Once they identify the questions which make up each factor, they were able to compare responses from all of the countries one factor at a time. In doing this they took some liberties, such as splitting the five or seven value Likert scale in two, for strong and weak. Where you make the split influences how strong and affect you find. Researchers have been known to pick the split that best supports their theories.
The five factors they find are:
1. Power distance
2. Individualism and collectivism
3. Masculinity and femininity
4. Uncertainty avoidance
5. Indulgence versus restraint
The authors have normalized the findings of all countries, putting them on a scale of roughly 1 to 100. This provides a convenient graphic for showing relative differences. This is well and good. They do not, however, ever discuss how statistically significant differences are. Some of them are certainly more significant than others, and some of the differences are quite probably trivial... but the authors never deviate from their tone of certainty about their findings.
The book discusses the attributes of the two poles for each of their factors. Just as an example, a small power distance culture will believe the following:
* Inequalities among people should be minimized
* Social relationship should be handled with care
* Less powerful people in more powerful people should be interdependent
* Less powerful people are emotionally comfortable with interdependence
* Parents treat children as equals
* Students treat teachers as equals
The list goes on -- there are 17 entries in all. The opposites are rather predictable:
* Inequalities among people are expected and desired.

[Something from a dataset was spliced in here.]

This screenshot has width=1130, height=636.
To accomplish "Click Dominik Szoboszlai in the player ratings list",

* Status should be balanced with restraint.
* Less powerful people should be dependent.
The supporting text belies the authors' studiously non-judgmental tone. They predictably take Americans to task for being bellicose and despoiling the environment, and the Austrians for being too masculine and warlike. One would judge from the tone of the book that the ideal people were Dutch. And what is the nationality of the authors? You got it.

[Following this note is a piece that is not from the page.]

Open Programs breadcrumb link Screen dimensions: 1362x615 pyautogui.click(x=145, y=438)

Supporting the discussion of the factors is a series of two-dimensional plots laying out the distributions of the countries under study by two dimensions at a time. With five factors, 10 such combinations are possible and I think they are all present. It makes for pretty good graphics. The graph of power distance versus individualism shows that these two factors, although sufficiently independent to be considered separately, do have a relationship. In general, countries with less power distance show more individualism.
At this point you may wonder what power distance is. The authors defined it as the way that power or authority operates in a culture. In the country with a great power distance, subordinates to show deference to the boss and pretty much do what he says. The boss is into status symbols. In a low power distance country like Denmark or Holland the boss rides a bicycle and eats in the cafeteria with everybody else.

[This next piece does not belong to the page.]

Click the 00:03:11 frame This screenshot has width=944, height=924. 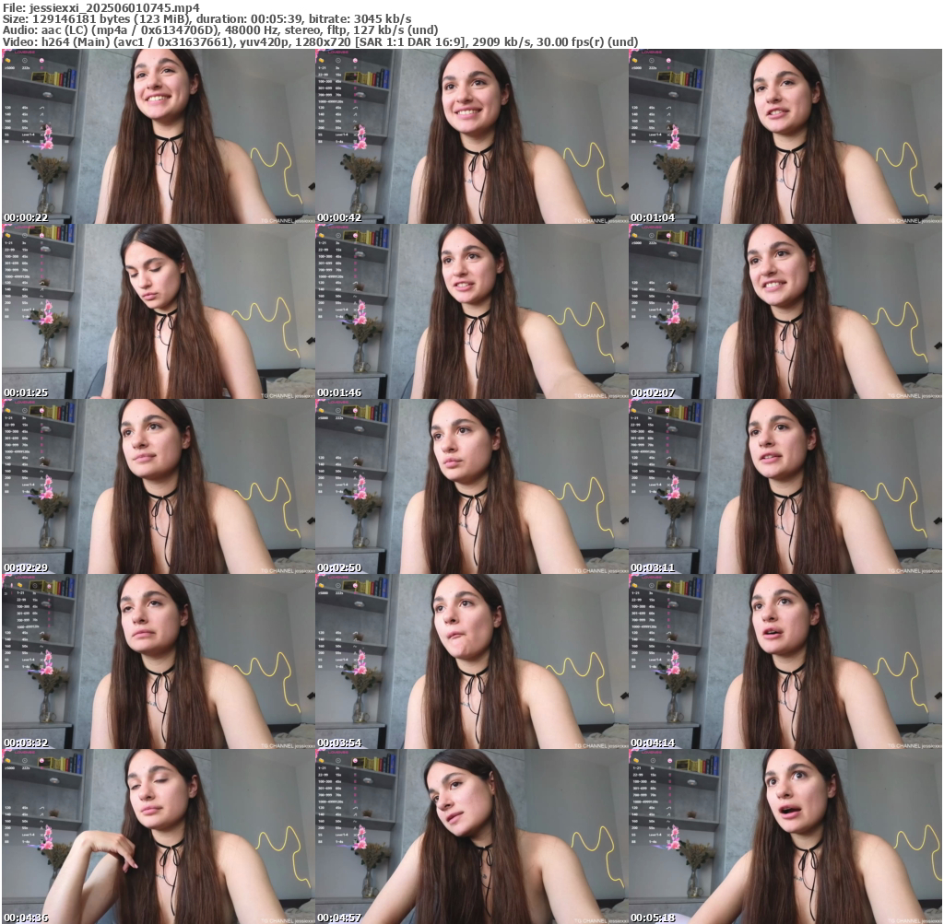785,486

The authors correlate the factors that they find with non-subjective, measurable variables such as the geographic size of a country and the latitude of that country. These two seem rather arbitrary. More to the point might be national intelligence and temperament. Interestingly, they cite three books on national personality differences by Richard Lynn, a leading figure in psychometrics. Lynn, however, is best known for other works such as the unambiguously titled "Race and Intelligence." This book would like to attribute the Chinese success in fields such as statistics entirely to cultural factors. Not so - they are also smart. They express surprise that Africans can be so happy with so little material wealth. Other researchers such as Philippe Rushton have looked fairly deeply into brain chemistry and other factors that may explain it. As a bottom line, the authors appear to attribute too much of national differences to culture alone. It should be clear that human populations evolve in several dimensions simultaneously -- temperament, language, physical distribution, and genetics. Their work in culture is extremely valuable, but it is not the whole picture.
The discussion of the practical business problems that cultural differences pose is quite valuable. What should a company consider before undertaking a merger with a foreign partner? What goes wrong with a merger such as DaimlerChrysler? What should an expatriate manager know before going overseas, first in order to ensure his own adjustment to a new culture, and secondly, to ensure that he makes a positive contribution to the business in that culture.